Tuesday , 22 October 2019

Standardised Common Service Layer in IoT Applications

Nowadays majority of the cars are fitted with many types of sensors. These cars generally send information to their respective manufacturers, who in turn derive a lot of intelligence by analysing this data to figure out how the parts of a car are functioning while being driven in a particular geography so that they can make modifications in the manufacturing process. The manufacturers can then build their cars suitable a specific region or country.

A subset of this data thus generated by the same set of sensors can be very useful for the service provider who provides periodic service for the car (and this definitely is not the manufacturer) because he needs this information to cater to the client. So, the servicing partner is going to know as to what in your car is likely to fail, how your car is being driven, and which inventory is depleting so that he can provide logistics information regarding those. The service provider can also give feedback as to, which are the cars needing attention.

Another consumer of the data thus generated by the sensors can be the insurance company, as the company insures user/driver by virtue of the driving pattern/skills. The insurance premium thus charged can then be based on the driving skills and a safe driver can earn significant discount on the premium amount. This would also significantly reduce false claims.

A beneficiary of the car’s sensor data can be the on-road assistance company. Many of the car owners in the big cities subscribe to on-road assistance. The on-road assistance provider is only interested about knowing where a car has broken down and what part of the car has broken down, so that he can send a vehicle to the user’s comfort. Even the traffic police will be immensely benefited by having access to this data because if a car has broken down during office hours in a busy city road, the traffic personnel will then have to send a towing vehicle straightaway or divert the traffic. Even the commuters need not depend on Google to know which route is congested.

Similarly, there can be many such application use cases where the data generated by the sensors if shared, can bring immense value. These applications become unviable if each of these applications is required to install its own exclusive set of sensors.

So, it becomes amply clear that the real benefit of the sensor data is obtained when divergent applications share it. This sharing has to be done in a secure manner with proper authentication, authorisation and accounting. Advocates of the proprietary siloed application providers may argue that the data can be shared from the business applications also. But that would require another management layer being created (as shown in the figure) which would extract data from all these applications. Not only it would be expensive, but also impracticable as this management layer would have to interface with such divergent proprietary implementations using non-standard APIs. This is far from being practicable. We must break these silos, if we really want to benefit out of IoT implementation.

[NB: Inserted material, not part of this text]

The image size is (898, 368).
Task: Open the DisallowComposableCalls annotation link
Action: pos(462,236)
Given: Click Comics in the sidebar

The only way this can be achieved in a truly transparent, interoperable and yet secure manner is by following a horizontal framework instead of a vertical framework. In the horizontal framework, there is a common service layer in between the business application and the sensors. So instead of all these sensors and the associated hardware & applications on the car sending information to the proprietary back-end business application, the data is pushed to a common service layer in a standardized fashion wherein any business application can get that data.

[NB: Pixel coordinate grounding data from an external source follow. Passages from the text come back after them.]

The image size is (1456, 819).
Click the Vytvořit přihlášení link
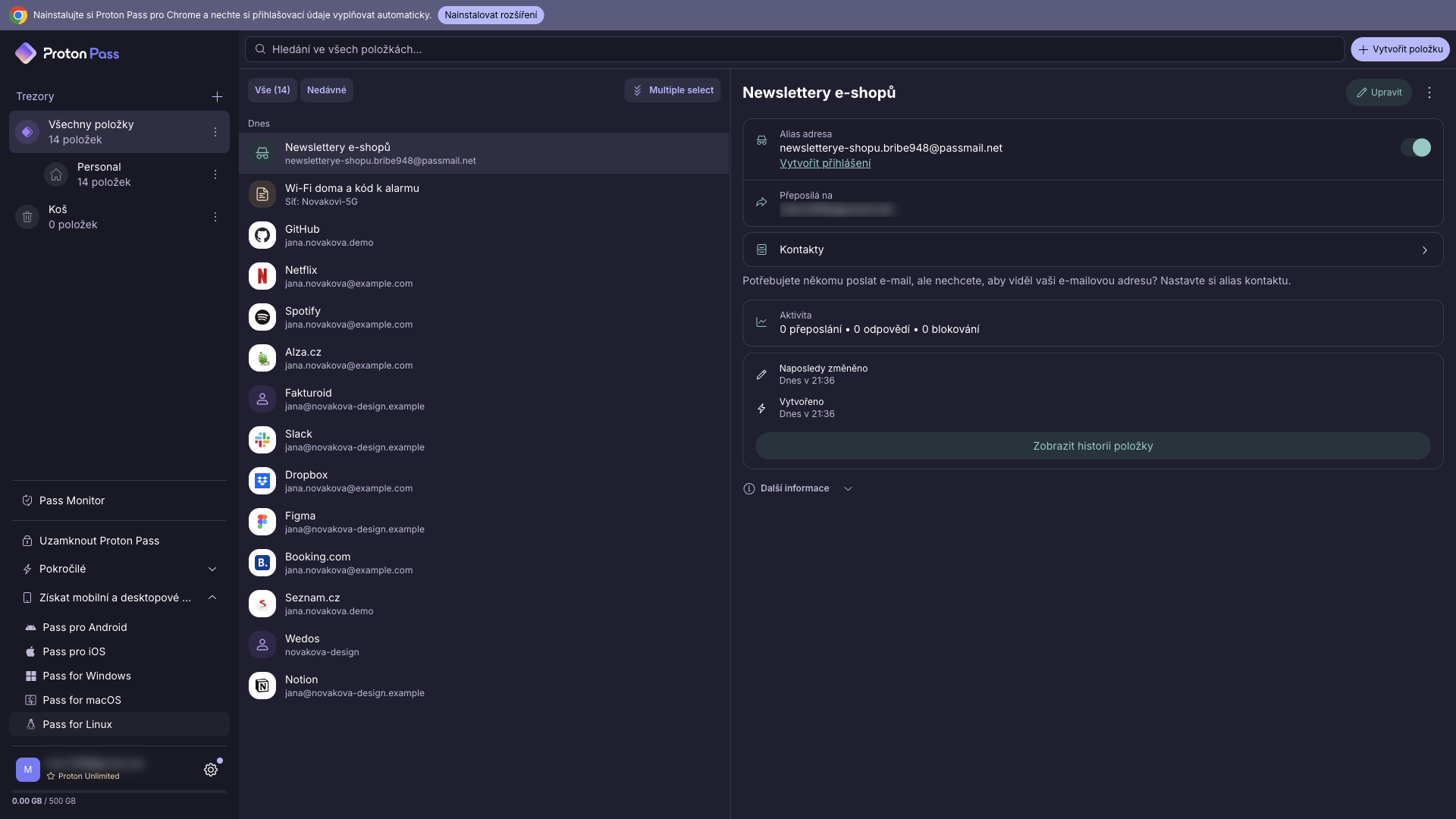[825, 163]
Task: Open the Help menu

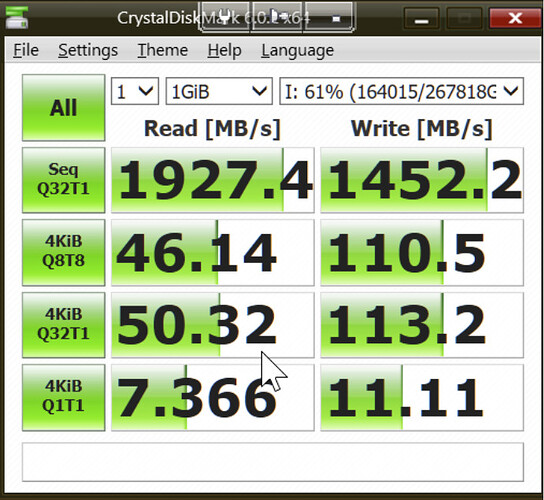Action: 224,51
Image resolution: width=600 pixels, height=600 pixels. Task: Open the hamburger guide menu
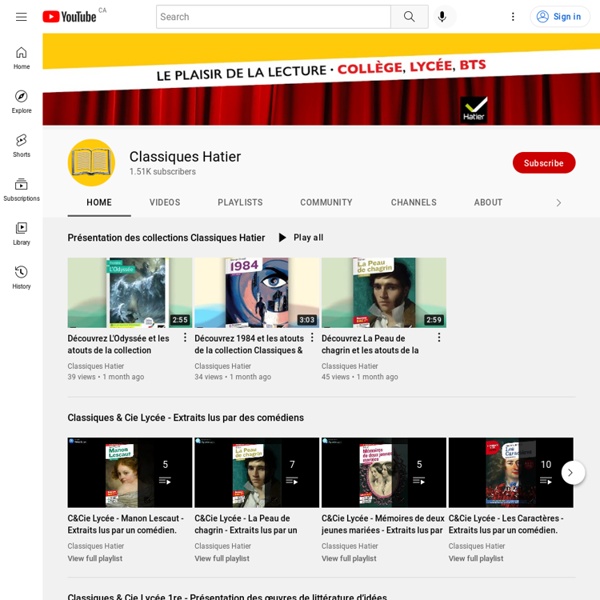point(21,17)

For example, a car owner decides that his car’s information should go to only a particular service provider and insurance provider. Here, the car owner will be the one who is permitting this data access. And having this common service layer and the security framework built into it, the data pertaining to the car is shared amongst the stake holders only after obtaining permissions from the car owner. So, unlike in the vertical centric implementation, the owner is at the total control of this data in a horizontal framework. In a siloed implementation, the data goes to the manufacturer whether one likes it or not.

The common service layer thus provides a standardised interface through which multiple divergent applications can extract data after proper authentication and authorisation. The owner of the data remains in complete control of the data and decides whom to share the data with.

Additionally, the data provides future proof interoperability as it completely hides all the complexities of the car-end technologies including the networking protocol being used. For examole, for communication inside the car, Bluetooth & wired communication is used and beyond that embedded SIMs & 3G, 4G and even Wi-Fi. Soon, there will be a lot of innovations with the adoption of technologies like 5G, LoRa and Sigfox. The business applications would not have to bother about such advances in technologies as they have to just know how to extract data from the common service layer and not any further.